Lessons from JC Penney
From Gifts and Dec
Ron Johnson was fired from his position as CEO of JC Penney last week after sales under his leadership continued to freefall (for my earlier comments on Johnson's efforts see: "JC Penney Moves Away From Fake Pricing" and "The Pricing Paradox: to Promote or Not to Promote, that Is the Question"). Johnson's major misstep (he made others) was ending JC Penney's reliance on sales and coupons and turned to everyday low pricing. The result was a 25% drop in retail sales in 2012 and a big drop in value for the company's stock price (down 57% in the same year).
Johnson was considered a brilliant strategist for his success in running Apple's retail division. The J.C. Penney board was so enamored of his brilliance that they gave him free reign to test his strategy in ALL STORES. In other words, he never test drove his revolutionary concept in a small market to see if it worked.
Is Johnson's failure a lesson in hubris; well, probably yes; but there are other more important lessons than those of having an oversized ego and a worshipful board. Here they are:
"Measure twice and then cut. " That piece of wisdom comes from good carpenters. Obviously, JC Penney should have tested and tested more than once before taking such a bold step.
Know your consumer. Johnson and his board had to know that the average JC Penney shopper, older and far less tech savvy) was far different than the average Apple consumer. To make a horrible pun, this was no apples to apples situation.

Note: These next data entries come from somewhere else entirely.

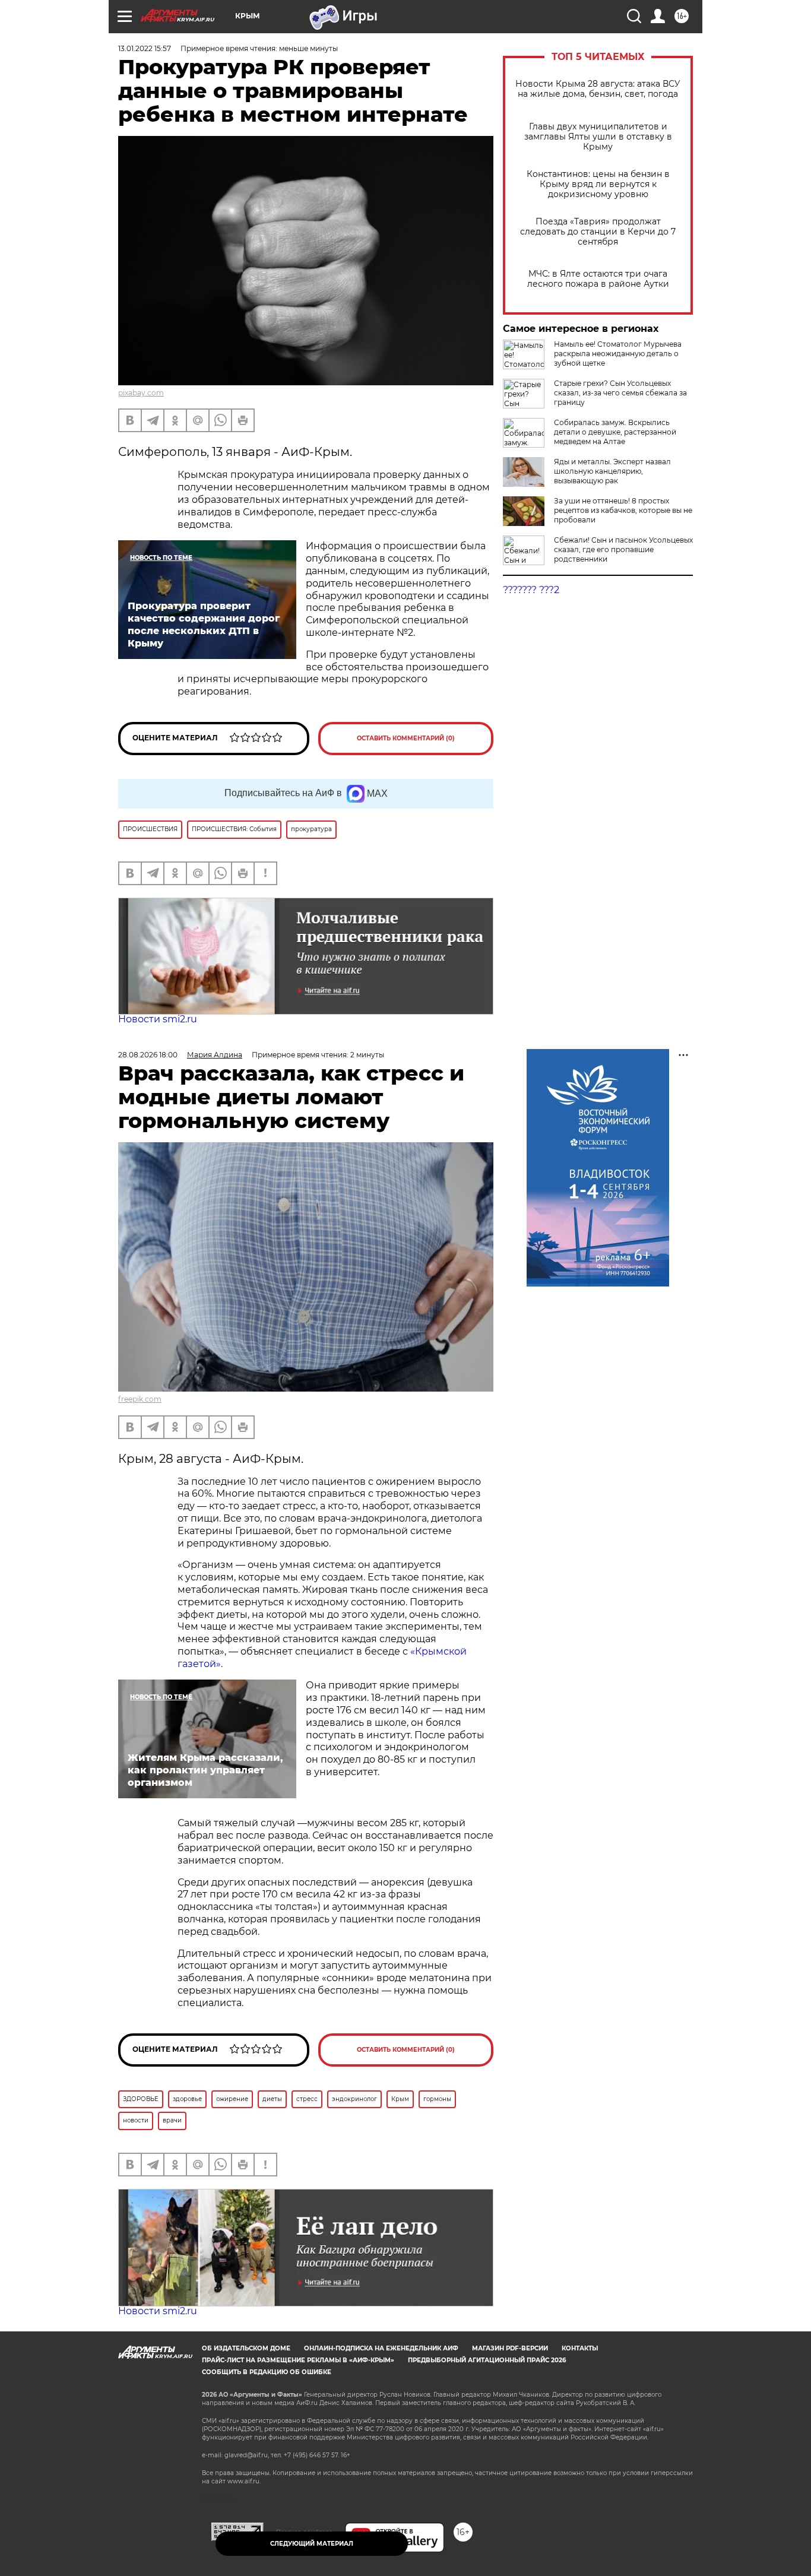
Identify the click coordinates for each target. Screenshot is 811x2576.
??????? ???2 (531, 589)
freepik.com (139, 1399)
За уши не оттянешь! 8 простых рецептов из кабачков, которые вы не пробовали (623, 510)
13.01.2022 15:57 (144, 48)
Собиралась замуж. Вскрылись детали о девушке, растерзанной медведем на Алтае (615, 432)
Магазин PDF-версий (510, 2348)
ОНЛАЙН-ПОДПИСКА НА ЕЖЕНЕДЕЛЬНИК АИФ (381, 2348)
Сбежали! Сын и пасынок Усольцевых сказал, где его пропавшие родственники (623, 549)
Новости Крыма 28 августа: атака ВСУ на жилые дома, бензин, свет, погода (597, 89)
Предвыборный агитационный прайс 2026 (487, 2360)
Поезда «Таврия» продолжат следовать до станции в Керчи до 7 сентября (598, 232)
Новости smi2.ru (157, 1019)
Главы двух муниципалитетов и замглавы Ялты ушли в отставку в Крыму (598, 137)
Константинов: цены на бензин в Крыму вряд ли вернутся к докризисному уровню (598, 184)
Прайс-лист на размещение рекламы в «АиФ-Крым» (298, 2360)
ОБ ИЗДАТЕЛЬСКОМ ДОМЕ (246, 2348)
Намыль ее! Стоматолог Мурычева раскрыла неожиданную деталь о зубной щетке (618, 353)
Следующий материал (311, 2544)
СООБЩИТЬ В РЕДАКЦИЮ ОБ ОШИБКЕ (266, 2372)
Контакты (580, 2348)
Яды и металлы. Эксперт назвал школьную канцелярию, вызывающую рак (612, 471)
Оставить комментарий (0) (406, 738)
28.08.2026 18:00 (148, 1054)
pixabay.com (141, 392)
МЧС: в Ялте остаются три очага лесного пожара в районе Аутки (598, 279)
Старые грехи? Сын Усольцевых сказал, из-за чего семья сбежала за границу (620, 393)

Understand why people shop. Many people shop as a form of adventure and sport. As I wrote in my earlier piece, "The Pricing Paradox," "discount hunting is a sport; that according to Mark Ellwood who calls coupon hunters "mathletes with credit cards." Maybe there is some "Haggle" gene in people that makes them want to feel that they are smarter than other shoppers?" In other words, take away the sales and shopping becomes drudgery.
What's next for JC Penney? Some predict that the chain will be sold. I hope that does not happen as we need more and not fewer retailers. We can all hope, however, that JC Penney and everyone else in retail learns from their mistakes.